Derzeit schöpft Hengartner nicht das volle Potenzial des Ofens aus, da aus Platzgründen aktuell noch kein Inline-Betrieb möglich ist. Dies stellt allerdings bei den typischen Losgrößen kein Problem dar. Trotz dieser Umstände berichten die Anwender von einem signifikant höheren Durchsatz im Vergleich zur Vorgängermaschine. Die Prozesskammer ist auf derselben Standfläche wie zuvor um 50 Prozent länger und die Segmente lassen sich feiner steuern, wodurch der Prozess besser kontrollierbar ist. Die Durchlaufgeschwindigkeit ist von 40 cm/min beim alten Ofen auf 65 cm/min gestiegen, also eine Steigerung von mehr als 60 Prozent. Zum Ermitteln der initialen Profile kam ein Solderstar-Logger mit Profilanalyse-Software zum Einsatz und die Daten wurden mit den vorhandenen Erfahrungswerten abgeglichen. Den Zugang zu den Steuerungseinheiten und Filtern beschreiben die Mitarbeiter als einfach. Die gesamte Hardware ist über Wartungsklappen von vorne und hinten leicht zugänglich.

Die Heizzone des Reflowofens von HB Automation Hilpert Electronics

Die Heizzone des Reflowofens von HB Automation. Heizelemente und Lüfter kommen mit fünf Jahren Garantie. Hilpert Electronics

Zusammenfassend lässt sich sagen, dass Kunde und Händler mit dem gesamten Projektablauf sehr zufrieden waren und nun auch eine authentische Möglichkeit der Produktdemonstration für künftige Interessenten besteht.

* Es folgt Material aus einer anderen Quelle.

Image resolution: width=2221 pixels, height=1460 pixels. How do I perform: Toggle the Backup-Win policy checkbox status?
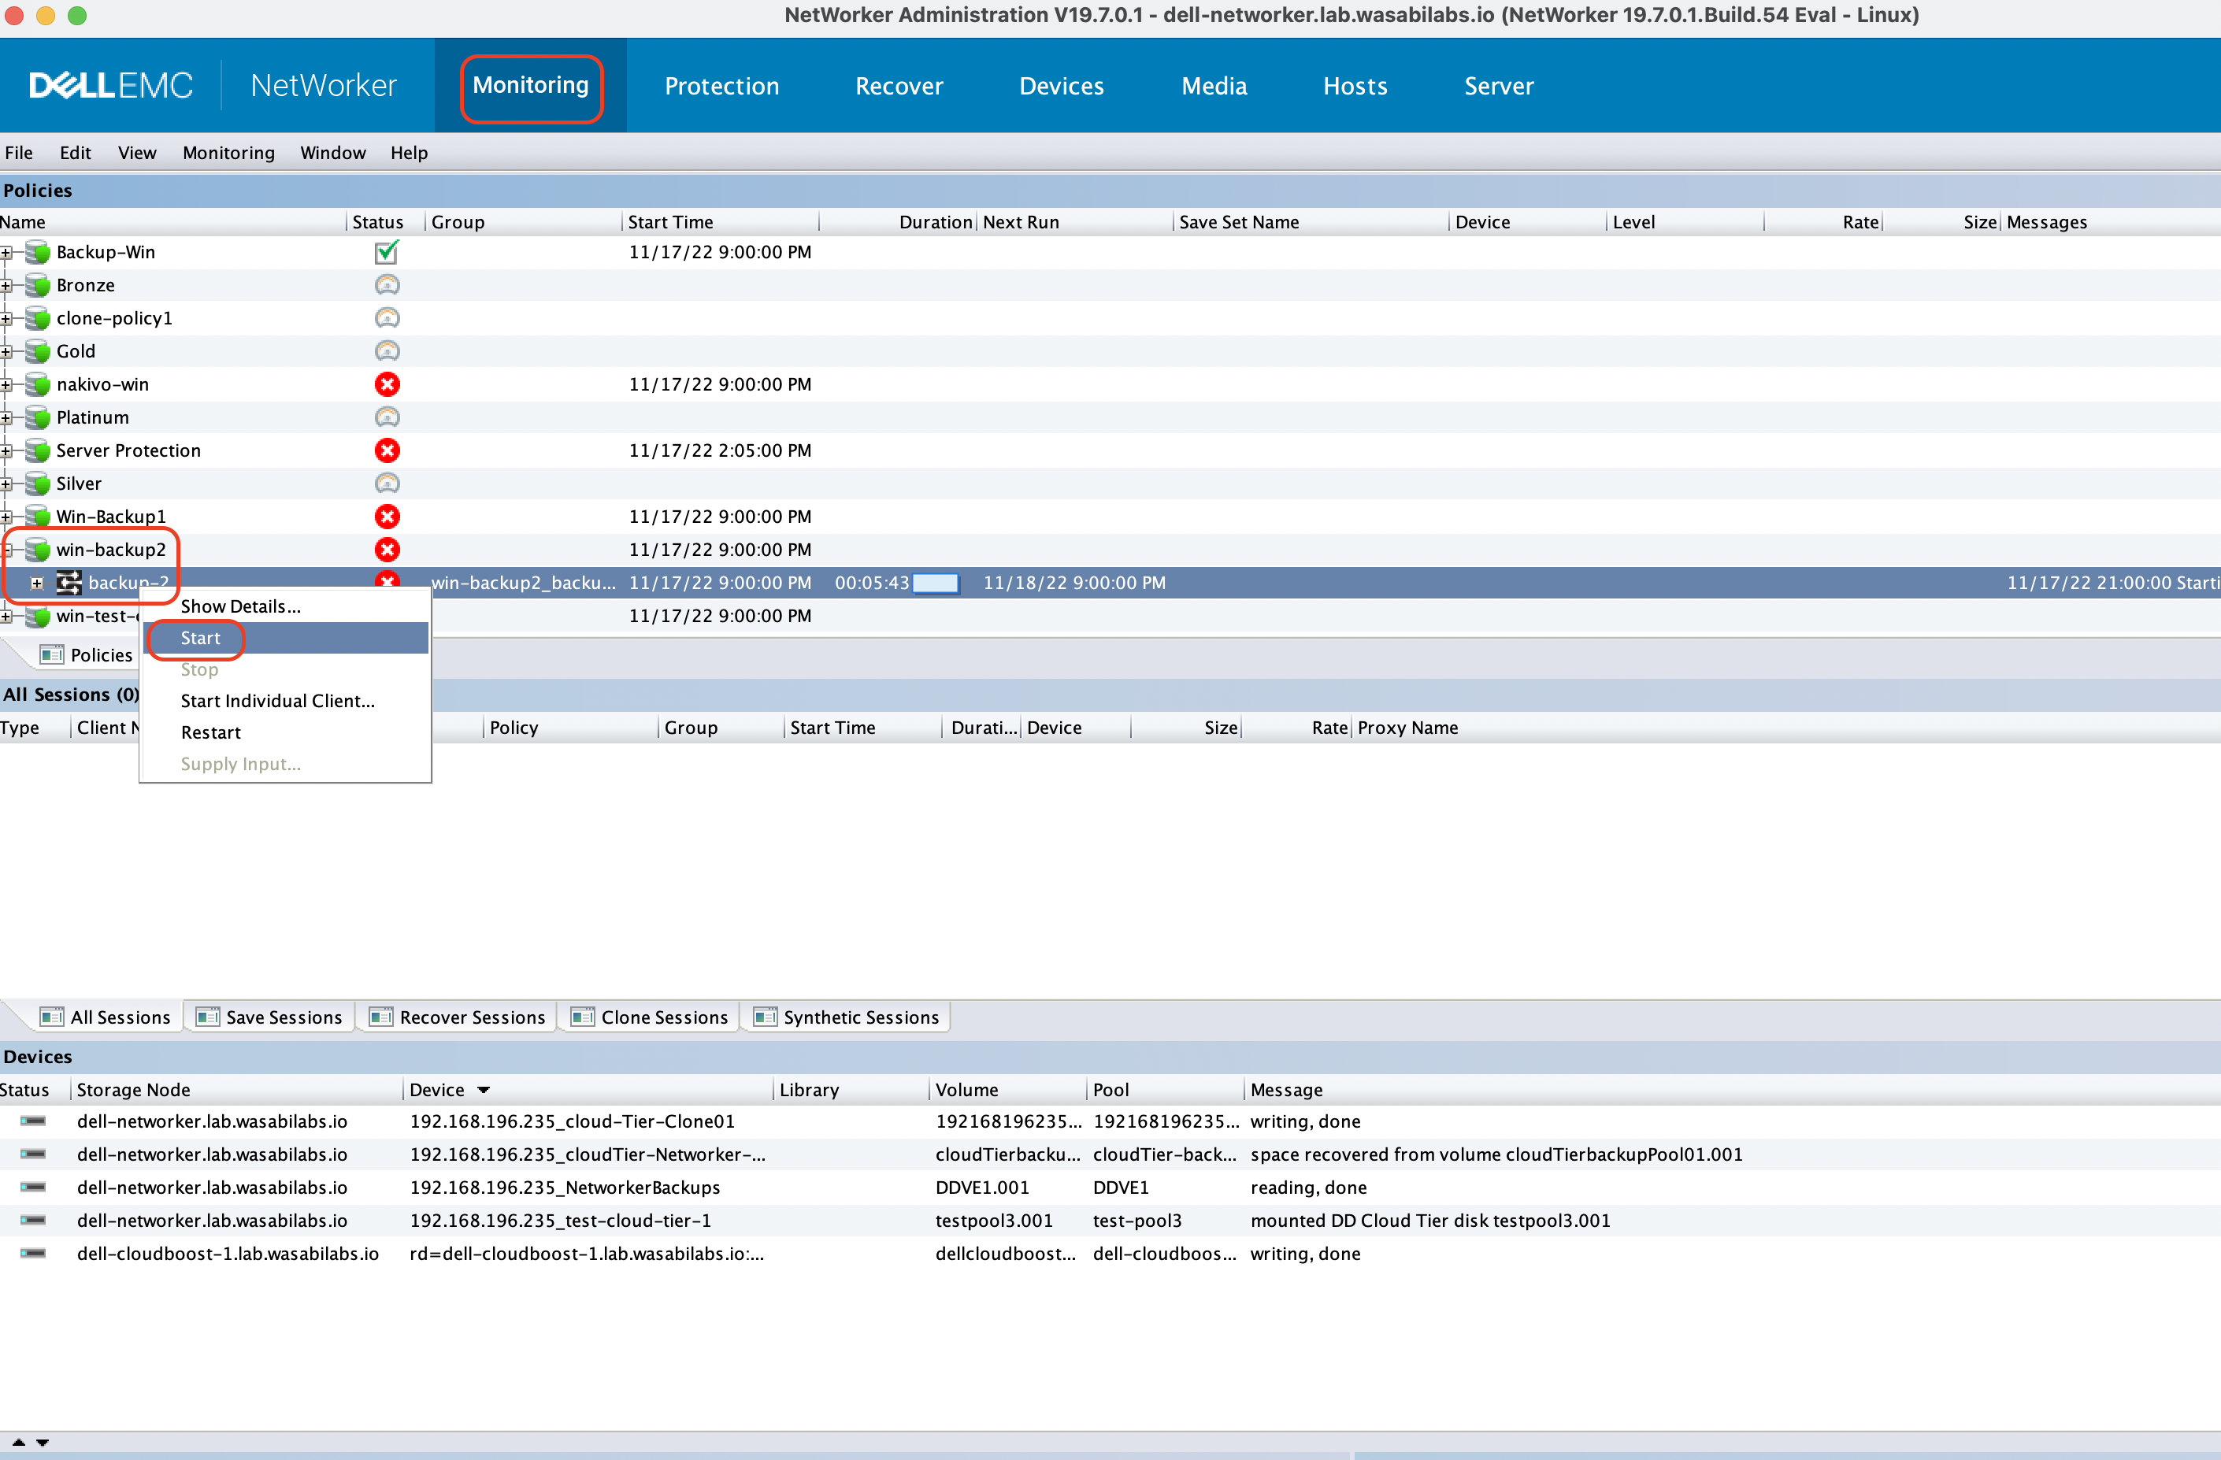pos(386,253)
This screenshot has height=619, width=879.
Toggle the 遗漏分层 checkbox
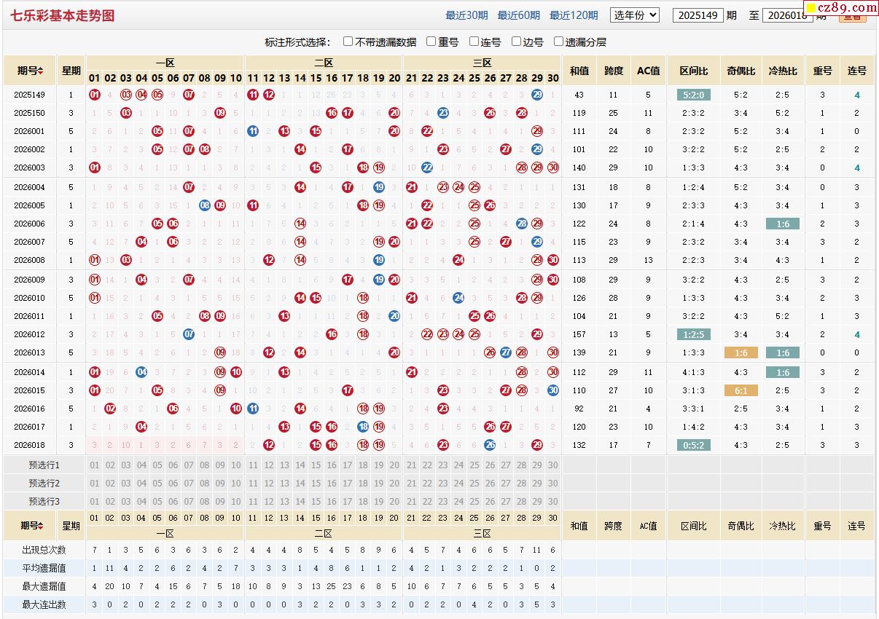point(559,42)
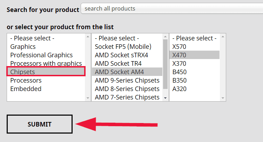Select Chipsets in the product category list
The image size is (263, 142).
46,72
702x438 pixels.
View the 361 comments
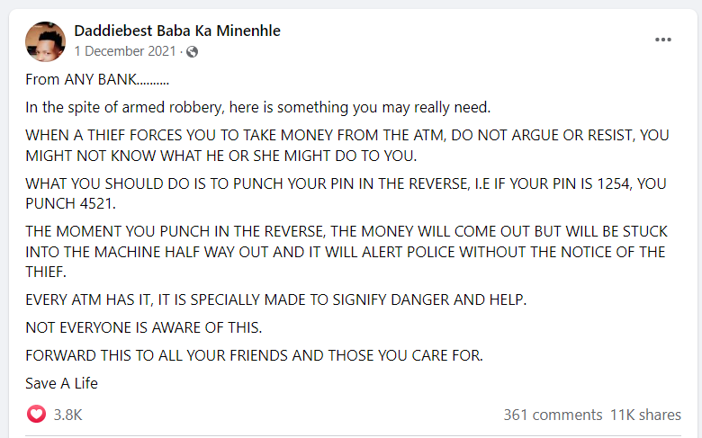(x=553, y=415)
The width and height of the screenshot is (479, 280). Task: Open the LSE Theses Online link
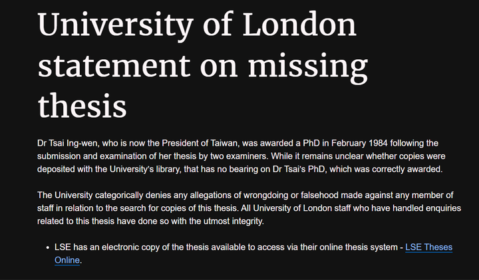[x=428, y=247]
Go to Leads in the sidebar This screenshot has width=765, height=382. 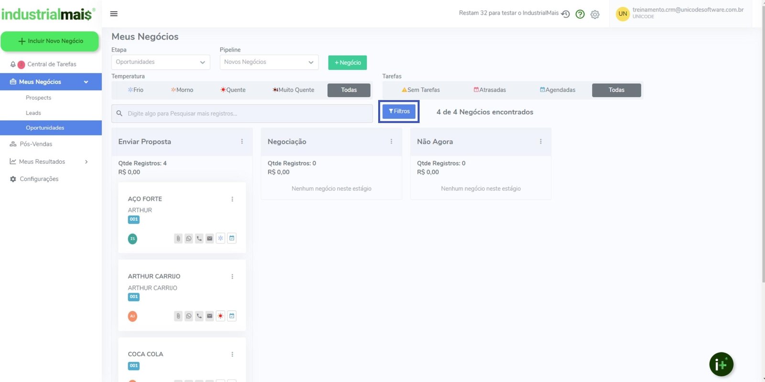click(x=33, y=113)
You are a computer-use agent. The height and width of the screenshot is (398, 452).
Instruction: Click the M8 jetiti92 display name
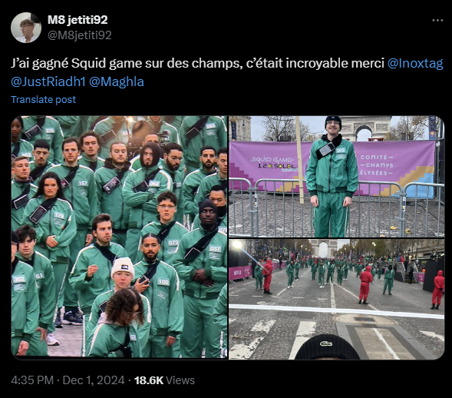coord(78,20)

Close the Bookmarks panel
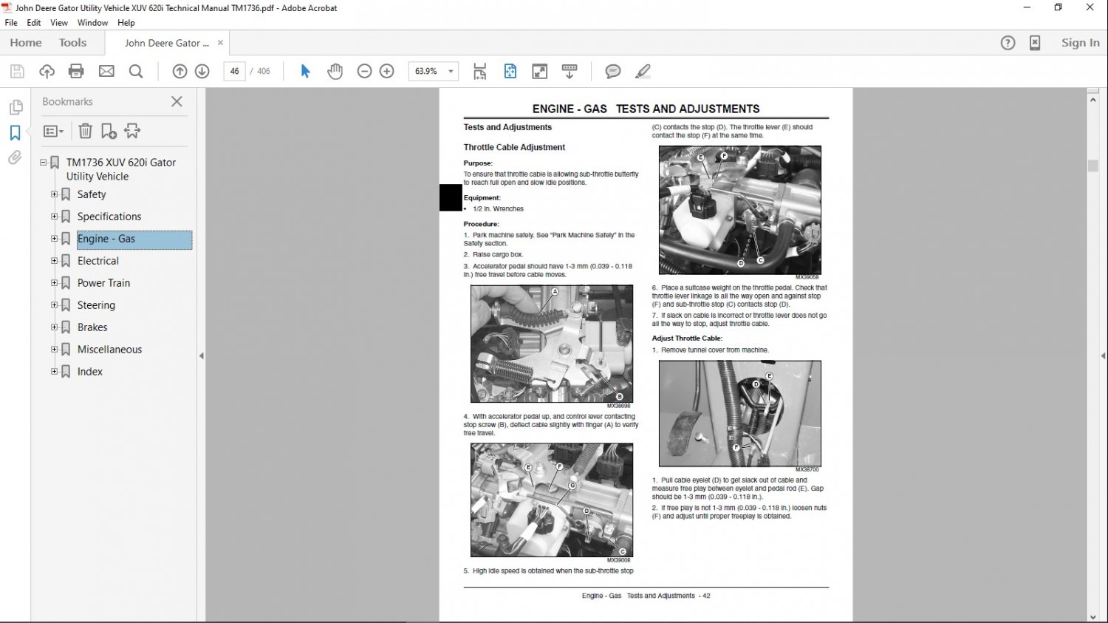(177, 101)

Unabhängig geregelte Heizzonen

Die Reflow-Lötsysteme von HB Automation verfügen über ein ausgefeiltes Isolations- und Heiz-Kühl-Zonenkonzept für eine optimale Temperaturkonstanz, wobei die Zonen unabhängig geregelt sind und eine flexible Profilsteuerung ermöglichen. Ein Kondensatfilter sorgt für effektive Abluftreinigung und wenig Geruchsemissionen. Überzeugt von der Langlebigkeit der Komponenten gewährt der Hersteller fünf Jahre Garantie auf Heizelemente und Lüftermotoren. Die Öfen sind mit sechs, acht, zehn oder zwölf Zonen erhältlich und decken somit das gesamte Spektrum der Leiterplattenverarbeitung ab, egal ob Labor, KMU oder Großbetrieb, im Ein-, Zwei- oder Drei-Schicht Betrieb.